Photographic Poetry

Age Range: 7 - 11
By: Sarah Coraggio

Objective: Students will bring in photographs from their personal lives and write a poem about it, or write about a photograph they wish they had, and why.

Materials: Photographs supplied by students and teacher, Writing supplies, Poem on overhead transparency (Encarta)
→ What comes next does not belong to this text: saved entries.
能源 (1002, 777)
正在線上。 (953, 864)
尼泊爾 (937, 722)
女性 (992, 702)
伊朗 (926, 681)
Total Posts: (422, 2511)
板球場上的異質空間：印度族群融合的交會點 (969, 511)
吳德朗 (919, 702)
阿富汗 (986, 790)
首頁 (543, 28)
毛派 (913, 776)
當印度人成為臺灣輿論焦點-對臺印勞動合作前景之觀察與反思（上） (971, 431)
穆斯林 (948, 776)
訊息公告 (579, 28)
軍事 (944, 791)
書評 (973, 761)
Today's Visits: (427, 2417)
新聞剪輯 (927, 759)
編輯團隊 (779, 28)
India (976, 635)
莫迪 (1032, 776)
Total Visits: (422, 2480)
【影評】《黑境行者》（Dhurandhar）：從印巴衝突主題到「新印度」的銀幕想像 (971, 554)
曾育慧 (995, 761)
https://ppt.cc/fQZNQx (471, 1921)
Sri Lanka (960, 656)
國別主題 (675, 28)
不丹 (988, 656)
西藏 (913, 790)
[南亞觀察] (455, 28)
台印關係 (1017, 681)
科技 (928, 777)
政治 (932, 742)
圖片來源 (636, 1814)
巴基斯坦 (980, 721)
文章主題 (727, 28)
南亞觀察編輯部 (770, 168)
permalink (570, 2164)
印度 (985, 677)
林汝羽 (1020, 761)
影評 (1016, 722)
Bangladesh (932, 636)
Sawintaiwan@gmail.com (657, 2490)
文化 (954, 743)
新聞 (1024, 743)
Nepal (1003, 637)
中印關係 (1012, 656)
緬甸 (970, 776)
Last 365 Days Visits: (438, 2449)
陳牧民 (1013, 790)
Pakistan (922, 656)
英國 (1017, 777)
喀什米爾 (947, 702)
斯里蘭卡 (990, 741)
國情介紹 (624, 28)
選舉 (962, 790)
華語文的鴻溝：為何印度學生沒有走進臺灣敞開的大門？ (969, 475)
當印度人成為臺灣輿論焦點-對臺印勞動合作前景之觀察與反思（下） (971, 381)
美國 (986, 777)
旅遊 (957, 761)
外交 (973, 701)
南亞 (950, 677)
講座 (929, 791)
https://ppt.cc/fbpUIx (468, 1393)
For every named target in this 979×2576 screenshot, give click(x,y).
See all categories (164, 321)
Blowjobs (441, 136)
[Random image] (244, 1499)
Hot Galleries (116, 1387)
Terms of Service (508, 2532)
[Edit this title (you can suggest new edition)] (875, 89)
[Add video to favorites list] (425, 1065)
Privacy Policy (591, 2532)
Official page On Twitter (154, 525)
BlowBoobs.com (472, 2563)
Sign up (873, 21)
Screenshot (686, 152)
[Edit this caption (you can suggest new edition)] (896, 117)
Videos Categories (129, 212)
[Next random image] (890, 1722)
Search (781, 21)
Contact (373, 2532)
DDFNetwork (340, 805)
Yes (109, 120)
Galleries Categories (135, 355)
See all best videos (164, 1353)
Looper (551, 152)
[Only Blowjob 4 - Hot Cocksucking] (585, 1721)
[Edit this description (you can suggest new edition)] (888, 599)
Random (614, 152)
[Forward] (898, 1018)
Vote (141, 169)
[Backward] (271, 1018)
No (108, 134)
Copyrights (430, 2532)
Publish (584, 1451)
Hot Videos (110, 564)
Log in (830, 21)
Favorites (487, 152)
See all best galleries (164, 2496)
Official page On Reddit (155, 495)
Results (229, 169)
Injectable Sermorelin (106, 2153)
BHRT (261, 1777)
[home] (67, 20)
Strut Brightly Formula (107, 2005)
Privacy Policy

Visual Resources: Photographs, Poems


  1. Assign students to bring personal photographs to write about for the next day.
  2. On the lesson day, pass around teacher’s photos to cooperative tables. Ask students to look at the photos and comment on what they see as well as what they don’t see. Students brainstorm, with the teacher writing responses on the overhead. Written down on the overhead is a record of things seen as well as unseen.
  3. The teacher next puts the following poem on the overhead. Students listen to the poem and brainstorm what is being directly shown in the poem and what is not. The poem follows:

I have a photograph of my mother

standing on a hill, San Francisco

lying beneath her. She is facing

the sun. Her white suit coat is open

and flaps in the wind, filling

the space between her raised arms

and her body like the wings of an angel.

Her hair is shimmering, one blond hunk

of it flying skyward. Her thin hand is

a shadowed awning above her eyes

and she stands straight: a tall

golden stalk in a growing field.

Today she called from Florida

voice slurred, spilling commands

that I tell her about my separation,

my job, my life. Threatening, between

bouts of coughing, to fly here in

just two hours. And I could see her,

hunched over the phone, dried up and

shrinking like a root torn from the earth

and long forgotten. And when I said "No"

and then "Good bye," I knew that I would look

for her photograph to remind me to be gentle

to this person who once stood on the edge of life

and soared ahead faithfully to meet it.

  1. Next students write their own poem about a photograph they treasure or one they wish they had. Students need at least 20 – 25 minutes to write.
  2. When done, students may share with the class if they wish.

Assessment: Based on formally assessing "voice" in poetic writing.